3Play Media, the media accessibility platform that provides closed captioning, audio description, and subtitling for television and video content, is reaching into podcasting. The company has already begun working with several podcasters, including This American Life, to provide transcription services to make shows accessible to the deaf and hard of hearing communities.
“3Play Media has always supported transcription for audio-only files, but this new solution for podcasters represents an entry into an underserved market of podcast creators who’ve been largely left to their own devices to solve their production and publishing workflows,” said co-CEO Josh Miller. “Time is money in the content industry, and our solution makes it possible to have the high-quality transcript produced in the background while producers focus on what they do best,” he said in the announcement.
Boston-based 3Play Media will charge podcasters from $2.95 per minute to transcribe a show into text. While some podcasters may balk at paying for such a service, 3Play says there are other benefits — including making a show more discoverable by search engines. It says a study it did with This American Life showed that adding transcripts allows search engines to crawl the full text of audio content so that is can be properly indexed, thereby boosting search engine optimization.
Legal Challenges Loom
The availability of new tools to offer transcripts comes as some deaf and hard of hearing activists are turning to the courts to push podcasters into making their shows more accessible. The National Association of the Deaf and Disability Rights Advocates in December filed a lawsuit against Stitcher and Pandora parent SiriusXM on behalf of five deaf members alleging it was not doing enough to make their programming accessible to people who are hearing challenged. The complaint asks the federal court to order the podcasters to not only make transcripts available, but also award the plaintiffs unspecified compensatory damages and legal fees.
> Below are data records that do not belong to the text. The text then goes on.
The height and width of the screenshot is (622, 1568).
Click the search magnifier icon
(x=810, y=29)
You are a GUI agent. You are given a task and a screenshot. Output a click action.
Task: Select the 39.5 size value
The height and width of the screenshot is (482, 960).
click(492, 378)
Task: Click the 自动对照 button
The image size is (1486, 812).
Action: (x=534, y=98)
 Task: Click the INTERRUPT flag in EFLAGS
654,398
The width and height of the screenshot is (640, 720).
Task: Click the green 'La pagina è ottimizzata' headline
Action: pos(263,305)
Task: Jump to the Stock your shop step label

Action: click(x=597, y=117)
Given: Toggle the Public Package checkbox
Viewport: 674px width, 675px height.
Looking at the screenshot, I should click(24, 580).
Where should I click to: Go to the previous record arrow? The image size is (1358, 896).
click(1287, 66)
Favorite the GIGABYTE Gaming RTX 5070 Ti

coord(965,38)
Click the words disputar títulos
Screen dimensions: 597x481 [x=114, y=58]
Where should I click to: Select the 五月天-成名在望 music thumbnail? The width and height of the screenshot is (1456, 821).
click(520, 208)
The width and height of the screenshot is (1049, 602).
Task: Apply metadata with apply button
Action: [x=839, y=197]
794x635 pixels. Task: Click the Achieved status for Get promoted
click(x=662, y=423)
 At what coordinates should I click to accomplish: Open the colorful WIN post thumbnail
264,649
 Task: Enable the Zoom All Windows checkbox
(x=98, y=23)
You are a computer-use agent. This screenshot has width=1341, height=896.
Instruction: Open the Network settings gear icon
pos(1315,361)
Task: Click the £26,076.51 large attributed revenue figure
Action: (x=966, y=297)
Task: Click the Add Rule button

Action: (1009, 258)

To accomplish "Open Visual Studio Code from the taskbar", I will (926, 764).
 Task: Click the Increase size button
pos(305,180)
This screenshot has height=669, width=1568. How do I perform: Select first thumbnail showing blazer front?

Several podcast companies have been looking for ways to make their shows more accessible. Spotify announced last May that it was rolling out a “limited beta” test of a new auto transcription feature as part of several updates to its app.
Amazon said in November that it is also making a synchronized transcription feature available on its Amazon Music app, giving listeners the option to follow along to an episode with a written transcript. Synchronized transcriptions are being rolled out in phases.
So far Amazon Music has made them available in the U.S. for recent episodes of select Amazon Original and Wondery podcasts like SmartLess, Dr. Death, and Uncommon Ground With Van Jones, plus popular hit shows My Favorite Murder, Crime Junkie, Modern Love, and This American Life. Transcripts will also be available for select shows from American Public Media, Audiochuck, Cadence13, The New York Times, Stitcher, and TED.
The National Association of the Deaf says there are more than 48 million deaf and hard of hearing Americans.